To deploy a model directly from the Hub to SageMaker we need to define 2 environment variables when creating the `HuggingFaceModel` . We need to define:

- `HF_MODEL_ID`: defines the model id, which will be automatically loaded from [huggingface.co/models](http://huggingface.co/models) when creating or SageMaker Endpoint. The 🤗 Hub provides +10 000 models all available through this environment variable.
- `HF_TASK`: defines the task for the used 🤗 Transformers pipeline. A full list of tasks can be find [here](https://huggingface.co/transformers/main_classes/pipelines.html).

In [None]:
from sagemaker.huggingface import HuggingFaceModel
import sagemaker 

role = sagemaker.get_execution_role()

# Hub Model configuration. https://huggingface.co/models
hub = {
  'HF_MODEL_ID':'distilbert-base-uncased-distilled-squad', # model_id from hf.co/models
  'HF_TASK':'question-answering' # NLP task you want to use for predictions
}

# create Hugging Face Model Class
huggingface_model = HuggingFaceModel(
   env=hub,
   role=role, # iam role with permissions to create an Endpoint
   transformers_version="4.6", # transformers version used
   pytorch_version="1.7", # pytorch version used
   py_version="py36", # python version of the DLC
)

In [None]:
# deploy model to SageMaker Inference
predictor = huggingface_model.deploy(
   initial_instance_count=1,
   instance_type="ml.m5.xlarge"
)

In [None]:
# example request, you always need to define "inputs"
data = {
"inputs": {
    "question": "What is used for inference?",
    "context": "My Name is Philipp and I live in Nuremberg. This model is used with sagemaker for inference."
    }
}

# request
predictor.predict(data)

In [8]:
# delete endpoint
predictor.delete_endpoint()

Excerpted records -

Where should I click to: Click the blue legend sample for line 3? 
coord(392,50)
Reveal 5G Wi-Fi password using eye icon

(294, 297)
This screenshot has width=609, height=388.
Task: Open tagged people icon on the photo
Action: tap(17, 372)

Exercise task - List every keyword argument passed to `HuggingFaceModel` in the text on deploying a Hub model to SageMaker. The records come from a different source than the text above them.

Solution to this exercise - `env`, `role`, `transformers_version`, `pytorch_version`, `py_version`